■ **Work instruction**: Copy each line of the data below in which the word "using" can be found.

Start of Entries supplied

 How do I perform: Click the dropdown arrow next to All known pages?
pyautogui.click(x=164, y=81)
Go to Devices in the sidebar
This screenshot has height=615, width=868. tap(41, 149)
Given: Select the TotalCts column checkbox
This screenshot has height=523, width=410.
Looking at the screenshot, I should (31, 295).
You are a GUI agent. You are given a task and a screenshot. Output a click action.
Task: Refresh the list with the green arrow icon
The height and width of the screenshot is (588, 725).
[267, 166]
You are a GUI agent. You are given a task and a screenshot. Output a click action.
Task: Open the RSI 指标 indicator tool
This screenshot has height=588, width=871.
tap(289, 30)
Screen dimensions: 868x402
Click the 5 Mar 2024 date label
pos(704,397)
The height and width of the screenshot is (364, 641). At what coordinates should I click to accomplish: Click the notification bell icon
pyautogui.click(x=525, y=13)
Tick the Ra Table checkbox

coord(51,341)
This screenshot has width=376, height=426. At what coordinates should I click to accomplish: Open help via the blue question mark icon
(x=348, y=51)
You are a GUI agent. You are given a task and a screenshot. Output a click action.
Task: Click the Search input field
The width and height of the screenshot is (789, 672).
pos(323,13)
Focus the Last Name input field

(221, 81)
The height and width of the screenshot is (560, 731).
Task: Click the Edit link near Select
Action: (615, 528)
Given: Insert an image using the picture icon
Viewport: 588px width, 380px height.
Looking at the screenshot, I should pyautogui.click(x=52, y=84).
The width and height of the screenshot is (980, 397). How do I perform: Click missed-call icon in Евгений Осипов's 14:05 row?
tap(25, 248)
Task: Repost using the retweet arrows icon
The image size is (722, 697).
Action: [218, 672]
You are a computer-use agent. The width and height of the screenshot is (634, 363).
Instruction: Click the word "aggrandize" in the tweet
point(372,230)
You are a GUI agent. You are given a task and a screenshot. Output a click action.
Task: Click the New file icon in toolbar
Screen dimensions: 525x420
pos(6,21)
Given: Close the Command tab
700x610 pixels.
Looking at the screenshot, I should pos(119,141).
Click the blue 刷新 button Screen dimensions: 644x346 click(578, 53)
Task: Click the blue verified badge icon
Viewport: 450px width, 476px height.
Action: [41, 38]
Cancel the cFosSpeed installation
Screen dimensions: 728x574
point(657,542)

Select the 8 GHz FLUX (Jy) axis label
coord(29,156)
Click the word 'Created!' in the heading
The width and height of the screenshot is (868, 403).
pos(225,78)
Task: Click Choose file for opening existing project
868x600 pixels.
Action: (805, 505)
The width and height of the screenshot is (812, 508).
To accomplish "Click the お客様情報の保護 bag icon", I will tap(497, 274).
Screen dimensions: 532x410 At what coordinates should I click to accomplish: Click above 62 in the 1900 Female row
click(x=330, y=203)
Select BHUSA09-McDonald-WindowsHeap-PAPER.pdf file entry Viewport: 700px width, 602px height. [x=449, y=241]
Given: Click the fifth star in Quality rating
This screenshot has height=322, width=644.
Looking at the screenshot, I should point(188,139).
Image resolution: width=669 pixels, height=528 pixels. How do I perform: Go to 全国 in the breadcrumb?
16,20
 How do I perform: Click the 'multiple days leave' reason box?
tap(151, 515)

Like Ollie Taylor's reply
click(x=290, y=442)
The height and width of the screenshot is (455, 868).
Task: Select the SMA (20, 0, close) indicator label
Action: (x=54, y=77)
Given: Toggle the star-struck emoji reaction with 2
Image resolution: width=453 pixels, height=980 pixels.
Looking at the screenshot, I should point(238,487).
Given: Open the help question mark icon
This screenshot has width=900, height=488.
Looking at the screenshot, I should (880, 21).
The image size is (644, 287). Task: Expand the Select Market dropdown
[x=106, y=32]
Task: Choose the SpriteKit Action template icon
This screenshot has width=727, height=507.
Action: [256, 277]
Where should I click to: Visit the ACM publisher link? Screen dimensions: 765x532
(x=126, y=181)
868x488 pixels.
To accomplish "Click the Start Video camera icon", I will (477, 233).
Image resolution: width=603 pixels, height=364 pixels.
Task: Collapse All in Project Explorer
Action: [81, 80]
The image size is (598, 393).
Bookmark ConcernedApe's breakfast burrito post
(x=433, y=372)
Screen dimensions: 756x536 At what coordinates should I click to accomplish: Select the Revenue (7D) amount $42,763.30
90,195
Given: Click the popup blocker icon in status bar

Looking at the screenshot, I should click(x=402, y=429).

End of Entries supplied

■ **Output of the task**:
Given: Insert an image using the picture icon
Task: Repost using the retweet arrows icon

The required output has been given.